Author, journalist, podcaster, broadcaster — Elizabeth Day, the latest name we’re highlighting as part of our Author To Know series, sure is a media force to be reckoned with. Admittedly, the previous two names we’ve focused upon (Yiyun Li, Juliet Escoria) have been a little on the lesser known side compared to Day, but given her remarkable rise to the literary top — and overflowing resumé — we thought it prime time we gave this writer a mention.
In fact, overflowing resumé is putting it mildly. Day is currently a columnist for British magazine You, the supplement that comes with the Mail on Sunday, a contributing editor for Harper’s Bazaar and a well-received feature writer for a wide array of publications, including Vogue, The Times, New York Magazine, The Guardian, Elle, The Telegraph and Grazia — to name but a few. In addition to this, the wordsmith has also lent her talents to four, award-winning novels, a memoir and a chart-topping podcast, How To Fail With Elizabeth Day.

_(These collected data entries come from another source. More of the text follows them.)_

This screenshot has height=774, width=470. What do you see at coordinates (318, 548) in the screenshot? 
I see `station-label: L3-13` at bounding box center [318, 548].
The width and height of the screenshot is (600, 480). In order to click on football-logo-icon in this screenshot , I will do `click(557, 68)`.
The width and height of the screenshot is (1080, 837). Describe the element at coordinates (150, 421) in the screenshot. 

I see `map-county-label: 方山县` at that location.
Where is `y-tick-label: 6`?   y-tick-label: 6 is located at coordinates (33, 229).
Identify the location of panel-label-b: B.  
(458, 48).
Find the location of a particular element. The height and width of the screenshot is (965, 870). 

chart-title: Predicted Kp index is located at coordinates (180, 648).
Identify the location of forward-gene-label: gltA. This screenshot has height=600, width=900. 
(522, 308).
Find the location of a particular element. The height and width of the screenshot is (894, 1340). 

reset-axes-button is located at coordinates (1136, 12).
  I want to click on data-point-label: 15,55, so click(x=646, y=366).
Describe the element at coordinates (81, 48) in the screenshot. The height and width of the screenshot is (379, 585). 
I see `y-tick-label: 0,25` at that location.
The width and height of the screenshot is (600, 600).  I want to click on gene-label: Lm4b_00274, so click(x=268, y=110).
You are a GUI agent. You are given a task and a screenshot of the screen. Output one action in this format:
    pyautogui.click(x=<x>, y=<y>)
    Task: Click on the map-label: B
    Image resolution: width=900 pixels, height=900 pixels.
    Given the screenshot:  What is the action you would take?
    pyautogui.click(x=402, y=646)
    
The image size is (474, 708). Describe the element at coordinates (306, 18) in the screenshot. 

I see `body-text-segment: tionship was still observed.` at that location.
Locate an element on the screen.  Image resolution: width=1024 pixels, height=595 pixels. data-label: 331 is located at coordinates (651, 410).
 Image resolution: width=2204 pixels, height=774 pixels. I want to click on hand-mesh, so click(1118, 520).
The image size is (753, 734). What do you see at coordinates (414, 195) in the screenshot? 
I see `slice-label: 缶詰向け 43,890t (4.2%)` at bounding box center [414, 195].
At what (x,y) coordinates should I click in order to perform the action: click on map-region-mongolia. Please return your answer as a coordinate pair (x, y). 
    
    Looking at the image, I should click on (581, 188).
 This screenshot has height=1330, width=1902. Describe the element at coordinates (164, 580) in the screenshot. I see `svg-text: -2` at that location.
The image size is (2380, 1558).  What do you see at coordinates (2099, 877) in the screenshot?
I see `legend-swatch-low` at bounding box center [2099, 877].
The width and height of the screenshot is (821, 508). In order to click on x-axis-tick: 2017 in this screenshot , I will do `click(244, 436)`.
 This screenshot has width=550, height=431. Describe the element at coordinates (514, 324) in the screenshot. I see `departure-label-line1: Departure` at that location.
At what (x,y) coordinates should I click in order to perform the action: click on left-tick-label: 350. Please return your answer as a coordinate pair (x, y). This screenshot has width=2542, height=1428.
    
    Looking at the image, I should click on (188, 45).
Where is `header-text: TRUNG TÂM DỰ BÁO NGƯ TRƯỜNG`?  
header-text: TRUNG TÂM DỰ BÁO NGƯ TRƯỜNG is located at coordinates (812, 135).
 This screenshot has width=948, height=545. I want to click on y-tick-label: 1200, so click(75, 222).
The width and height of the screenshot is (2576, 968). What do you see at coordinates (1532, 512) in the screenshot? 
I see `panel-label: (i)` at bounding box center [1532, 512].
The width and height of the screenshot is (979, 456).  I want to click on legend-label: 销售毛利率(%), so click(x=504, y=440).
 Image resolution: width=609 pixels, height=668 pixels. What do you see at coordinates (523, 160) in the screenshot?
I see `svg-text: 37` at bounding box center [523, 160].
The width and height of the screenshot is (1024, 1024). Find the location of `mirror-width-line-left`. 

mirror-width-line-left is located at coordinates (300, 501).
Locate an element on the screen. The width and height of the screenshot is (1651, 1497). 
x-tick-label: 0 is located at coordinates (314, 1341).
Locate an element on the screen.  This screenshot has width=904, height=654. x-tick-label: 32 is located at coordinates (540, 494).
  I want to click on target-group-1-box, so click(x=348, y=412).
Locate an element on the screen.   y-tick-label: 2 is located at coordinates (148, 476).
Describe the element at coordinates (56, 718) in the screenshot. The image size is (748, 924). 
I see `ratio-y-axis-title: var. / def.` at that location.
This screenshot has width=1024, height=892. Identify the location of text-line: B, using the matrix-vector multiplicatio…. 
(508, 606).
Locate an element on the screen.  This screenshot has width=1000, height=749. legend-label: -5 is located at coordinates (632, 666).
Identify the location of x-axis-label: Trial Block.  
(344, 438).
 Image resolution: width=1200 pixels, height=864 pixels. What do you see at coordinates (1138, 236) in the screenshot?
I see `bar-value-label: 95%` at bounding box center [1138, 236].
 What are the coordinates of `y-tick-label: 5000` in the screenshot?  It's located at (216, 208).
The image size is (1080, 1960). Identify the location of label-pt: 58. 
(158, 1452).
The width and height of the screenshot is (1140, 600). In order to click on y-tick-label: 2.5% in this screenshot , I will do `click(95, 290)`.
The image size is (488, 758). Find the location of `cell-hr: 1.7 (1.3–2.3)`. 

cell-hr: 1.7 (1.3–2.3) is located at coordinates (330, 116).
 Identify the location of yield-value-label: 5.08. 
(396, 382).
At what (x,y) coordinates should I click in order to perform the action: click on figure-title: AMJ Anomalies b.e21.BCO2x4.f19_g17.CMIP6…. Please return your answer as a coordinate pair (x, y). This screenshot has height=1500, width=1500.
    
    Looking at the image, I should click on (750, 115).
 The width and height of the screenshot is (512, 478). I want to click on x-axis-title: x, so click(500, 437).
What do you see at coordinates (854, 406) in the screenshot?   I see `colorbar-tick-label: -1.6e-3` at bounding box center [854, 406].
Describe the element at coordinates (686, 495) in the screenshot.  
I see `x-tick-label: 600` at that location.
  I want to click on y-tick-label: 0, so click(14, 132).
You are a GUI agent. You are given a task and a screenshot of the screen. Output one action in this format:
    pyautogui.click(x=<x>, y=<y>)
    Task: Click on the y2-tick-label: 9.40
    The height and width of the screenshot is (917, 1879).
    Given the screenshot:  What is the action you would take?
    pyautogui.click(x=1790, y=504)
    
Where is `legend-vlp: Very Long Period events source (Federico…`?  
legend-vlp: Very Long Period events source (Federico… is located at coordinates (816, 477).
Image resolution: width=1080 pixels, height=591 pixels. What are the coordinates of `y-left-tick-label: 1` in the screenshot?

Growing up in Northern Ireland, it was an unbridled passion for writing that led to Day becoming a columnist for the Derry Journal at the mere age of 12. It was this tenure at the local newspaper that lit the spark on a decades-long career in journalism, where she would flit between prominent UK papers and leave her mark upon each. During her time as a news reporter for The Sunday Telegraph, for example, her penmanship resulted in a collection of the Young Journalist of the Year Award at the 2004 British Press Awards. It was a taste of what was to come, undeniably, for the young journo went on to also receive verbal praise during the 2012 UK Press Awards, and numerous accolades for her turn as an author.
Day’s first foray into books began in 2011, with her novel, Scissors, Paper, Stone, a frank story surrounding troubled family relations. Criticised by The Independent yet still called a “brave and thoughtful book” all in the same piece, and described by The Guardian as both “scrupulously written, impeccably structured” and also as writing that disengages the reader while being overly earnest and self-conscious in places, the jury remained out on the writer’s debut. And yet, it still won a Betty Trask Award for first novels by authors under the age of 35.
Day wasn’t hindered by her mixed reviews, and barrelled forward into what would be her 2013 and 2015 follow-ups, Home Fires and Paradise City, respectively. Her succeeding works — two novels completely different from her first, and from each other — were with met with much wider acclaim. Home Fires was an unexpected delving into the First World War, a tale of two female characters navigating the aftermath of the war, which led to an Observer Book of the Year award. While Paradise City, a gripping read exploring love, failure, death, and responsibility via a medley of characters, was named People magazine’s Book of the Week and received critical acclaim from notable publications, including The New York Times and The Guardian.
Her fourth and final (as of yet) novel The Party was released in 2017. The book — described by The Evening Standard as “sharply observant” and The Irish Times as “complex, intelligent and funny” — traverses social order in modern-day England. Proving that Day gets better with each literary child she births, her fourth works went on to become an Amazon bestseller and a Richard and Judy Summer Book Club pick — alongside being considered for a TV adaptation.
Yet all that considered, it wasn’t until this year’s April release of her funnily blunt memoir, How To Fail: Everything I’ve Ever Learned From Things Going Wrong, that Elizabeth Day really began making her voice known. The book is based on her acclaimed podcast, How To Fail — a weekly discussion with celebrities about what they did when things didn’t go right in their lives — and covers, amongst other things, Day’s divorce to BBC News journalist Kamal Ahmed. It is a memoir already commended far and wide thanks to its ability to normalise failure, previously predicted by The Irish Times to be “wildly popular” and since described by Stylist as “remarkably honest”, alongside being a Sunday Times Top 5 bestseller.
A creative talent who seemingly won’t stop until she tries her hand at every form of written prose, Day is the multi-hyphenate who not only entertains via her imaginative, written stories, but one who also teaches, counsels and motivates with her foray into non-fiction — something that is a true testament to her skill as a writer.